= TASKS =
1. Answer these from the LexCheck file generations page:
(a) In which directory are the files stored?
(b) Which program line generates particles.data?
(c) What is irregExceptions.data used for?
2. From the LexCheck file generations page, extract the passage that begins at the words "This page describes" and stops after "in the code)". Reproduce it character for character.
#### QUOTED PASSAGE ####
LexCheck

LexCheck: File Generations

This page describes files that are needed in the LexCheck APIs as well as in Lexicon LMW candidate list generation and annual release validation. These files are stored at ${LC_PROC}/data/Files

  • prepositions.data
    • Description: prepositions are lexRecord with POS=prep.
    • Usage: used to check the syntax (grammar) and content of LEXICON (that use preposition in the code)
    • Source: prepositions (POS) retrieved from LEXICON annual release
    • Program: ${LC_PROC}/bin/GetFilesFromLexicon 1,2 11,12
    • APIs Used:
      • LexCheck
      • LexCrossCheck
      • ToXmlFromTextFile
      • ValidateContentFromTextFile
      • ValidateSyntaxFromTextFile

      • ToJavaObjApi

  • particles.data
    • Description: Adverbial particles are lexRecords with POS of adverb and have code of modification_type=particle
    • Usage: used to check the syntax (grammar) and content of LEXICON (for verb particle construction)
    • Source: Adverbial particles retrieved from LEXICON annual release
    • Program: ${LC_PROC}/bin/GetFilesFromLexicon 3 13
    • Program/APIs Used:
      • LexCheck
      • LexCrossCheck
      • ToXmlFromTextFile
      • ValidateContentFromTextFile
      • ValidateSyntaxFromTextFile

      • ToJavaObjApi

  • irregExceptions.data
    • Description: If a lexical record have irreg variants, all base forms (citation and spVars) should have irreg. This file includes those records with exceptions. This file include a EUI list for all records that not all base forms have irreg variants (when code irreg exists)
    • Usage: Used to validate the irreg content of Lexicon
    • Source: This list is updated during the Lexicon annual release validation and generation. Please refer to Lexicon validation, 3. Check Contents: irregException.data for details.
#### RECORDED INFORMATION ####
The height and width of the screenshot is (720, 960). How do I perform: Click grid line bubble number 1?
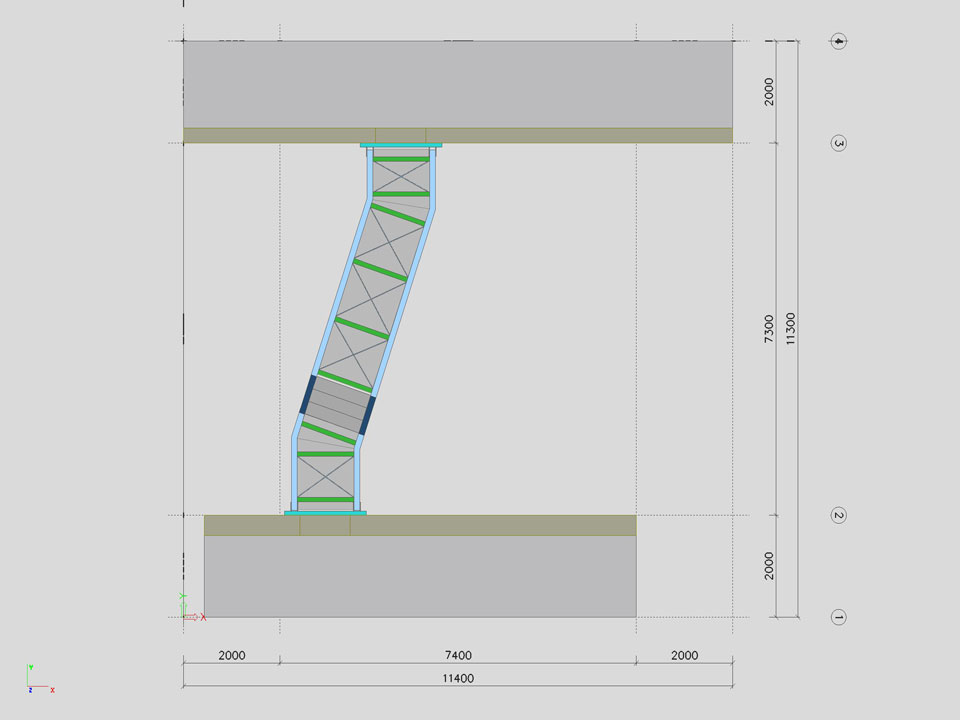tap(839, 617)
####
= EXPECTED ANSWERS =
1.
(a) ${LC_PROC}/data/Files
(b) ${LC_PROC}/bin/GetFilesFromLexicon 3 13
(c) To validate the irreg content of Lexicon.

2.
This page describes files that are needed in the LexCheck APIs as well as in Lexicon LMW candidate list generation and annual release validation. These files are stored at ${LC_PROC}/data/Files

  • prepositions.data
    • Description: prepositions are lexRecord with POS=prep.
    • Usage: used to check the syntax (grammar) and content of LEXICON (that use preposition in the code)